Le litige qui oppose l'Union européenne à la Suisse sur la fiscalité des entreprises touche à sa fin. Les ministres des finances de l'UE ont adopté vendredi à Luxembourg une déclaration commune en ce sens. Berne va abolir les régimes fiscaux controversés dans le cadre de la troisième réforme de la fiscalité des entreprises.

Les experts de l'UE se sont dits satisfaits début juin du projet de déclaration avec la Suisse.

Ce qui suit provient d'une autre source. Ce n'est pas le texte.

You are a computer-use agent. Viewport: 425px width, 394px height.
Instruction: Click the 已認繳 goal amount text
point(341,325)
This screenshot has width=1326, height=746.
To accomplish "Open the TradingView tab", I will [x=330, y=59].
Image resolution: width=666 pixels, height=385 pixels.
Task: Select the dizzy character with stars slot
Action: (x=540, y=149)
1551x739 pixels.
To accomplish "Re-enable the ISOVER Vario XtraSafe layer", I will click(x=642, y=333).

Berne y confirme sa volonté de supprimer cinq régimes controversés concernant la fiscalité des entreprises, que Bruxelles accuse de distorsions de la concurrence.

Au niveau cantonal, Bruxelles critique la taxation des holdings, des sociétés d'administration et des sociétés mixtes. Au niveau fédéral, ce sont les multinationales ayant leur siège en Suisse et des filiales à l'étranger qui sont concernées, de même que celles fonctionnant sous le "Swiss finance branch" qui permet aux entreprises étrangères d'avoir leur raison fiscale en Suisse.

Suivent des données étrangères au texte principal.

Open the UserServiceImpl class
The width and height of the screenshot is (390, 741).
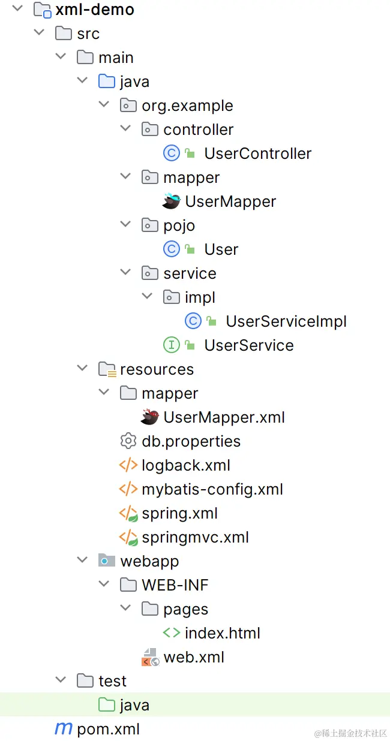point(286,321)
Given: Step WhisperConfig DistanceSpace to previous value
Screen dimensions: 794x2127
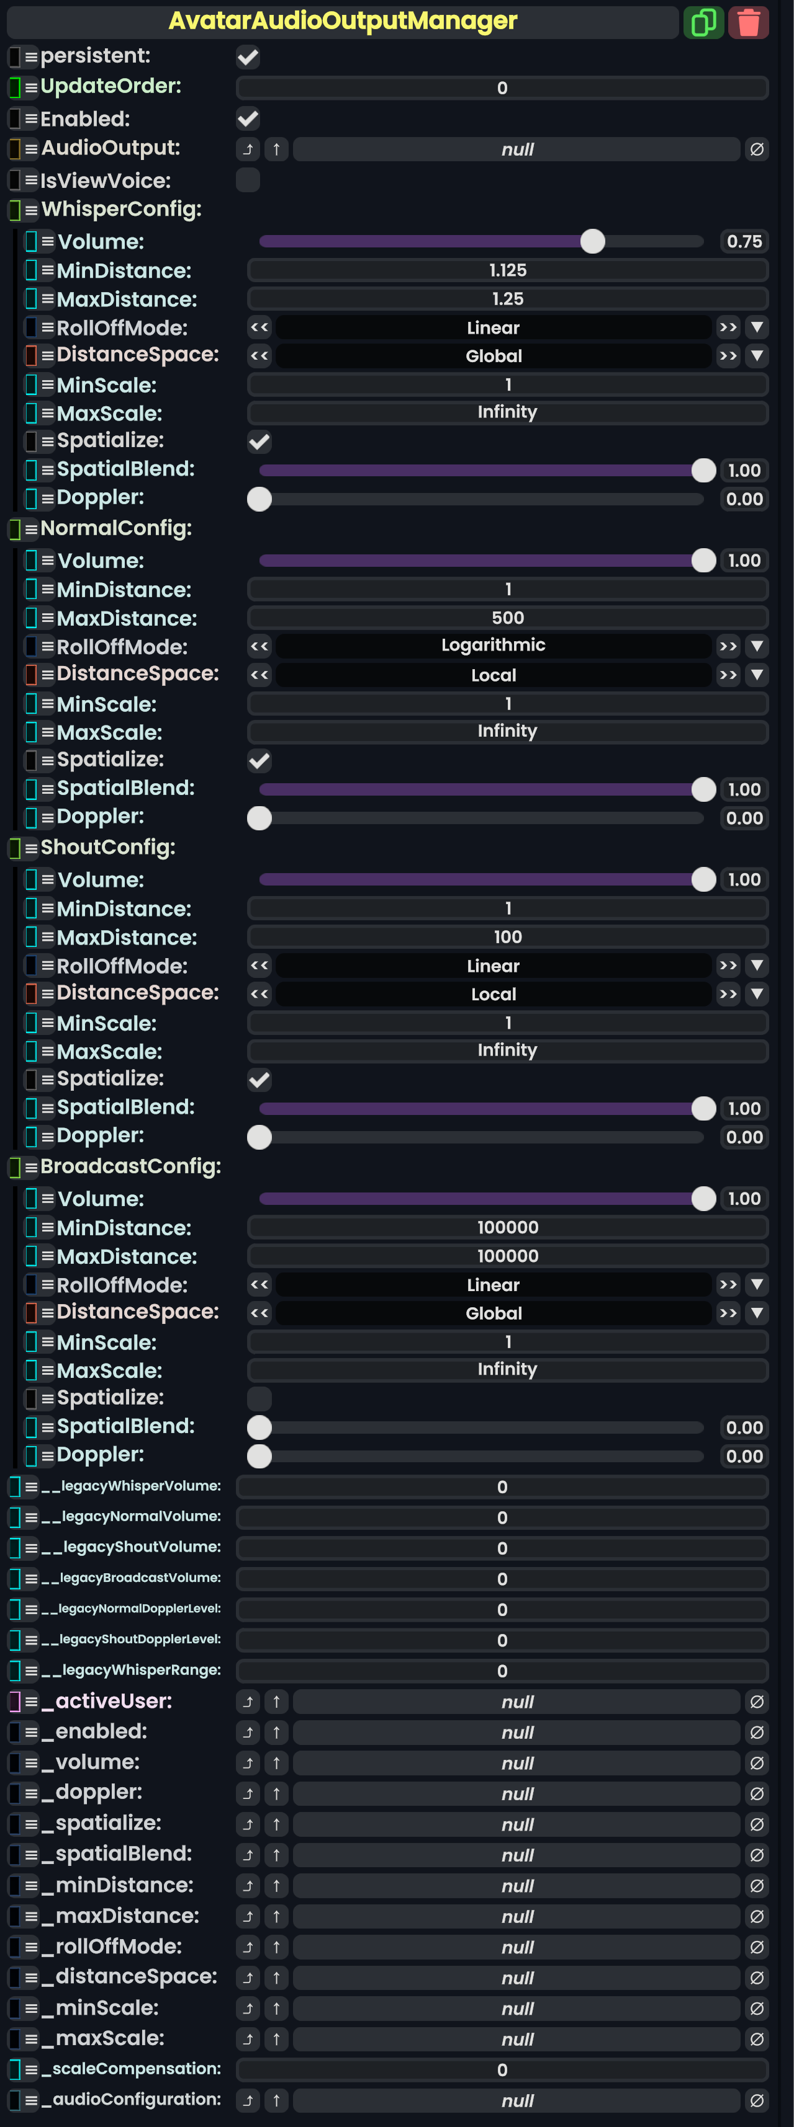Looking at the screenshot, I should click(x=259, y=356).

La Suisse a promis de supprimer ces régimes dans le cadre de la troisième réforme de la fiscalité des entreprises. Le Conseil fédéral mettra son projet en consultation après la pause estivale.

Pour la Confédération, "la réforme doit permettre de développer le système fiscal suisse et de renforcer la compétitivité de la place économique suisse en tenant compte de l’évolution du contexte international".

Risque de sanctions maintenu

Lors de la séance du début du mois, plusieurs Etats-membres de l'UE ont toutefois exprimé la crainte que la Suisse introduise de nouveaux régimes fiscaux "dommageables", en guise de compensation.

Pour cette raison, ils ont proposé d'introduire un ajout. Les Etats membres de l'UE ont ainsi obtenu le droit de prendre des mesures de rétorsion au cas où la Suisse introduirait un régime fiscal préjudiciable.

La Confédération n'a ainsi pas obtenu l'assurance que la suppression des régimes fiscaux contestés marquera la fin des sanctions. Elle s'est simplement vu accorder que les mesures de rétorsion existantes - notamment de la part de l'Italie - seront levées si les régimes critiqués disparaissent.